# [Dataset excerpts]
= Beginning of Section =

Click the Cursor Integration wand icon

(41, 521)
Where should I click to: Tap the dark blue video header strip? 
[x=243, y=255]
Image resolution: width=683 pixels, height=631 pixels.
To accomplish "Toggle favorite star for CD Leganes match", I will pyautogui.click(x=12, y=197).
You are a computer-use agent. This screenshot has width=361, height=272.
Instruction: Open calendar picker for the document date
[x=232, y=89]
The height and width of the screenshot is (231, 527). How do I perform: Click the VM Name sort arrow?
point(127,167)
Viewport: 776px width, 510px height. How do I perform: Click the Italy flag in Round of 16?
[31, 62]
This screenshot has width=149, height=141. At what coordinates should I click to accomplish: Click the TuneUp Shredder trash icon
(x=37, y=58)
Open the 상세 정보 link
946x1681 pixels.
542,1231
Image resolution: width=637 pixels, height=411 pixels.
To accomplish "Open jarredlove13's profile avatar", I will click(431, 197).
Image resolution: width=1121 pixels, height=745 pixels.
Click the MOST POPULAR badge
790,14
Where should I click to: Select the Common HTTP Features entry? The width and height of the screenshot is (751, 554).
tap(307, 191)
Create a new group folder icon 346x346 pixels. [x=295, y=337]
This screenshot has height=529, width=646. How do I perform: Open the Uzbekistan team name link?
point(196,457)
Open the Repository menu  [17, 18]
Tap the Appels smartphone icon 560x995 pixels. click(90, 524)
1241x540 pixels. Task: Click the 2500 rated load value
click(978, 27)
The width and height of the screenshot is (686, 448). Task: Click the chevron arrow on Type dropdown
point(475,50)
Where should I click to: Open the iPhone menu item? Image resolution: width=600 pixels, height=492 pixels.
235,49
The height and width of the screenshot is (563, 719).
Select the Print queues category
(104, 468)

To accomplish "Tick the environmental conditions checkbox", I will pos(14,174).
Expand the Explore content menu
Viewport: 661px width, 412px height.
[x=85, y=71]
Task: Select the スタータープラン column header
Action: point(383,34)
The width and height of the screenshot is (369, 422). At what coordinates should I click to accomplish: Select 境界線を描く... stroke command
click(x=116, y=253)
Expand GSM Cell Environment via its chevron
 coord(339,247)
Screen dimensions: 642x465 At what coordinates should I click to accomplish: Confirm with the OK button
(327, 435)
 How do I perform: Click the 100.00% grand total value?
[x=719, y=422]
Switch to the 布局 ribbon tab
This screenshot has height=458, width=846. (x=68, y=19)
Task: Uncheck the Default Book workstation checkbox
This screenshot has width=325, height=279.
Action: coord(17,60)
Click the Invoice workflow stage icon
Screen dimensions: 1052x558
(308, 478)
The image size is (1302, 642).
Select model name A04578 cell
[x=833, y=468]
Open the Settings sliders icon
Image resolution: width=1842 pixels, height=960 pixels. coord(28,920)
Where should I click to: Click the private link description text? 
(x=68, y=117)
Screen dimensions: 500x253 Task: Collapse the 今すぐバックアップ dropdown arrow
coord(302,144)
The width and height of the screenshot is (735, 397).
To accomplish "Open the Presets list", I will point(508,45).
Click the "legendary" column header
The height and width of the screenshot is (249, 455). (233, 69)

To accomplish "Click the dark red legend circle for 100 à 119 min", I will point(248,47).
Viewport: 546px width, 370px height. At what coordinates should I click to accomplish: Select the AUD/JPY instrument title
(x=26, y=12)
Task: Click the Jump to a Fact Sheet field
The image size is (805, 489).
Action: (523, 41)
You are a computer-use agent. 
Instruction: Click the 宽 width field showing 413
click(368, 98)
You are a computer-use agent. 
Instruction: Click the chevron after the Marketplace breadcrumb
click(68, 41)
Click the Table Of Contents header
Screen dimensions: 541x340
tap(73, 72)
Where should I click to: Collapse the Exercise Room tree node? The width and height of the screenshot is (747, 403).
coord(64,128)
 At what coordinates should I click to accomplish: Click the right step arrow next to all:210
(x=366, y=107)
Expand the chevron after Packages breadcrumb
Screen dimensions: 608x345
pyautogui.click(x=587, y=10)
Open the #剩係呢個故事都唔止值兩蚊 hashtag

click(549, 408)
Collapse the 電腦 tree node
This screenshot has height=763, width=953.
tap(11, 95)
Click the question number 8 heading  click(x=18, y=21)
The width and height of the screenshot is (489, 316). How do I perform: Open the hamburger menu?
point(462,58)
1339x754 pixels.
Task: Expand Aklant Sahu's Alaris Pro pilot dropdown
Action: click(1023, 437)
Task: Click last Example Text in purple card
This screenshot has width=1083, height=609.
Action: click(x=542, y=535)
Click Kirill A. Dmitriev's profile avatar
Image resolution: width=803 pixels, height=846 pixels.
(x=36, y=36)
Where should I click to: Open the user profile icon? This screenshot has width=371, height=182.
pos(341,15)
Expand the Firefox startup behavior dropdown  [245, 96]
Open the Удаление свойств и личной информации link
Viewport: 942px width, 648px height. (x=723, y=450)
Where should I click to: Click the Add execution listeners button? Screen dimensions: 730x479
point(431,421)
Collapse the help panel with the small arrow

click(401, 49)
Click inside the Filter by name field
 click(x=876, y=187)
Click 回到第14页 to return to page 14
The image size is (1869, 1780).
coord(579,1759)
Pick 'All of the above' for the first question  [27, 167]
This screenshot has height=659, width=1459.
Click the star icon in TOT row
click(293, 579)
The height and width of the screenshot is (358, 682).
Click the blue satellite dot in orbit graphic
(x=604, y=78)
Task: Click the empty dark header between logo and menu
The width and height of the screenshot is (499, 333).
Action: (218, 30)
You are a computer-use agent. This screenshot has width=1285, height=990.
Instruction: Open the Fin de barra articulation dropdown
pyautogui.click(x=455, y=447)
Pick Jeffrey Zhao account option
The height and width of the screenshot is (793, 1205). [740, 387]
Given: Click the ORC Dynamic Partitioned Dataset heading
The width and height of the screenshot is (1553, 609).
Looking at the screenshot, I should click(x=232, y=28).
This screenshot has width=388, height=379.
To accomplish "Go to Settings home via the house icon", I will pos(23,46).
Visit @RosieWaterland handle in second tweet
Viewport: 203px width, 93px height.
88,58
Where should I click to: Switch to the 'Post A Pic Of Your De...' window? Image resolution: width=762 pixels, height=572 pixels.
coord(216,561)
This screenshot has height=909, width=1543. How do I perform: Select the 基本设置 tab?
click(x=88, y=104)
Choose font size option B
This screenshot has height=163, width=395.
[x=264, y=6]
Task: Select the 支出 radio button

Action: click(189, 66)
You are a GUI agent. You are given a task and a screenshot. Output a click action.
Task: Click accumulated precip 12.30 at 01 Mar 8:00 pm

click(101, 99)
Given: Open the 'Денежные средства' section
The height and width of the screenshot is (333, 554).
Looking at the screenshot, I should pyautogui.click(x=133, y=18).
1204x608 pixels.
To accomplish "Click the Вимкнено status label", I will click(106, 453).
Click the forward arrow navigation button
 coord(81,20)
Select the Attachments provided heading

= End of Section =

# [Assigned task]
Your response should be an exact copy of all the records.

# [Your response]
Click the Cursor Integration wand icon

(41, 521)
Where should I click to: Tap the dark blue video header strip? 
[x=243, y=255]
Image resolution: width=683 pixels, height=631 pixels.
To accomplish "Toggle favorite star for CD Leganes match", I will pyautogui.click(x=12, y=197).
You are a computer-use agent. This screenshot has width=361, height=272.
Instruction: Open calendar picker for the document date
[x=232, y=89]
The height and width of the screenshot is (231, 527). How do I perform: Click the VM Name sort arrow?
point(127,167)
Viewport: 776px width, 510px height. How do I perform: Click the Italy flag in Round of 16?
[31, 62]
This screenshot has width=149, height=141. At what coordinates should I click to accomplish: Click the TuneUp Shredder trash icon
(x=37, y=58)
Open the 상세 정보 link
946x1681 pixels.
542,1231
Image resolution: width=637 pixels, height=411 pixels.
To accomplish "Open jarredlove13's profile avatar", I will click(431, 197).
Image resolution: width=1121 pixels, height=745 pixels.
Click the MOST POPULAR badge
790,14
Where should I click to: Select the Common HTTP Features entry? The width and height of the screenshot is (751, 554).
tap(307, 191)
Create a new group folder icon 346x346 pixels. [x=295, y=337]
This screenshot has height=529, width=646. How do I perform: Open the Uzbekistan team name link?
point(196,457)
Open the Repository menu  [17, 18]
Tap the Appels smartphone icon 560x995 pixels. click(90, 524)
1241x540 pixels. Task: Click the 2500 rated load value
click(978, 27)
The width and height of the screenshot is (686, 448). Task: Click the chevron arrow on Type dropdown
point(475,50)
Where should I click to: Open the iPhone menu item? Image resolution: width=600 pixels, height=492 pixels.
235,49
The height and width of the screenshot is (563, 719).
Select the Print queues category
(104, 468)

To accomplish "Tick the environmental conditions checkbox", I will pos(14,174).
Expand the Explore content menu
Viewport: 661px width, 412px height.
[x=85, y=71]
Task: Select the スタータープラン column header
Action: point(383,34)
The width and height of the screenshot is (369, 422). At what coordinates should I click to accomplish: Select 境界線を描く... stroke command
click(x=116, y=253)
Expand GSM Cell Environment via its chevron
 coord(339,247)
Screen dimensions: 642x465 At what coordinates should I click to accomplish: Confirm with the OK button
(327, 435)
 How do I perform: Click the 100.00% grand total value?
[x=719, y=422]
Switch to the 布局 ribbon tab
This screenshot has height=458, width=846. (x=68, y=19)
Task: Uncheck the Default Book workstation checkbox
This screenshot has width=325, height=279.
Action: coord(17,60)
Click the Invoice workflow stage icon
Screen dimensions: 1052x558
(308, 478)
The image size is (1302, 642).
Select model name A04578 cell
[x=833, y=468]
Open the Settings sliders icon
Image resolution: width=1842 pixels, height=960 pixels. coord(28,920)
Where should I click to: Click the private link description text? 
(x=68, y=117)
Screen dimensions: 500x253 Task: Collapse the 今すぐバックアップ dropdown arrow
coord(302,144)
The width and height of the screenshot is (735, 397).
To accomplish "Open the Presets list", I will point(508,45).
Click the "legendary" column header
The height and width of the screenshot is (249, 455). (233, 69)

To accomplish "Click the dark red legend circle for 100 à 119 min", I will point(248,47).
Viewport: 546px width, 370px height. At what coordinates should I click to accomplish: Select the AUD/JPY instrument title
(x=26, y=12)
Task: Click the Jump to a Fact Sheet field
The image size is (805, 489).
Action: (523, 41)
You are a computer-use agent. 
Instruction: Click the 宽 width field showing 413
click(368, 98)
You are a computer-use agent. 
Instruction: Click the chevron after the Marketplace breadcrumb
click(68, 41)
Click the Table Of Contents header
Screen dimensions: 541x340
tap(73, 72)
Where should I click to: Collapse the Exercise Room tree node? The width and height of the screenshot is (747, 403).
coord(64,128)
 At what coordinates should I click to accomplish: Click the right step arrow next to all:210
(x=366, y=107)
Expand the chevron after Packages breadcrumb
Screen dimensions: 608x345
pyautogui.click(x=587, y=10)
Open the #剩係呢個故事都唔止值兩蚊 hashtag

click(549, 408)
Collapse the 電腦 tree node
This screenshot has height=763, width=953.
tap(11, 95)
Click the question number 8 heading  click(x=18, y=21)
The width and height of the screenshot is (489, 316). How do I perform: Open the hamburger menu?
point(462,58)
1339x754 pixels.
Task: Expand Aklant Sahu's Alaris Pro pilot dropdown
Action: click(1023, 437)
Task: Click last Example Text in purple card
This screenshot has width=1083, height=609.
Action: click(x=542, y=535)
Click Kirill A. Dmitriev's profile avatar
Image resolution: width=803 pixels, height=846 pixels.
(x=36, y=36)
Where should I click to: Open the user profile icon? This screenshot has width=371, height=182.
pos(341,15)
Expand the Firefox startup behavior dropdown  [245, 96]
Open the Удаление свойств и личной информации link
Viewport: 942px width, 648px height. (x=723, y=450)
Where should I click to: Click the Add execution listeners button? Screen dimensions: 730x479
point(431,421)
Collapse the help panel with the small arrow

click(401, 49)
Click inside the Filter by name field
 click(x=876, y=187)
Click 回到第14页 to return to page 14
The image size is (1869, 1780).
coord(579,1759)
Pick 'All of the above' for the first question  [27, 167]
This screenshot has height=659, width=1459.
Click the star icon in TOT row
click(293, 579)
The height and width of the screenshot is (358, 682).
Click the blue satellite dot in orbit graphic
(x=604, y=78)
Task: Click the empty dark header between logo and menu
The width and height of the screenshot is (499, 333).
Action: (218, 30)
You are a computer-use agent. This screenshot has width=1285, height=990.
Instruction: Open the Fin de barra articulation dropdown
pyautogui.click(x=455, y=447)
Pick Jeffrey Zhao account option
The height and width of the screenshot is (793, 1205). [740, 387]
Given: Click the ORC Dynamic Partitioned Dataset heading
The width and height of the screenshot is (1553, 609).
Looking at the screenshot, I should click(x=232, y=28).
This screenshot has width=388, height=379.
To accomplish "Go to Settings home via the house icon", I will pos(23,46).
Visit @RosieWaterland handle in second tweet
Viewport: 203px width, 93px height.
88,58
Where should I click to: Switch to the 'Post A Pic Of Your De...' window? Image resolution: width=762 pixels, height=572 pixels.
coord(216,561)
This screenshot has height=909, width=1543. How do I perform: Select the 基本设置 tab?
click(x=88, y=104)
Choose font size option B
This screenshot has height=163, width=395.
[x=264, y=6]
Task: Select the 支出 radio button

Action: click(189, 66)
You are a GUI agent. You are given a task and a screenshot. Output a click action.
Task: Click accumulated precip 12.30 at 01 Mar 8:00 pm

click(101, 99)
Given: Open the 'Денежные средства' section
The height and width of the screenshot is (333, 554).
Looking at the screenshot, I should pyautogui.click(x=133, y=18).
1204x608 pixels.
To accomplish "Click the Вимкнено status label", I will click(106, 453).
Click the forward arrow navigation button
 coord(81,20)
Select the Attachments provided heading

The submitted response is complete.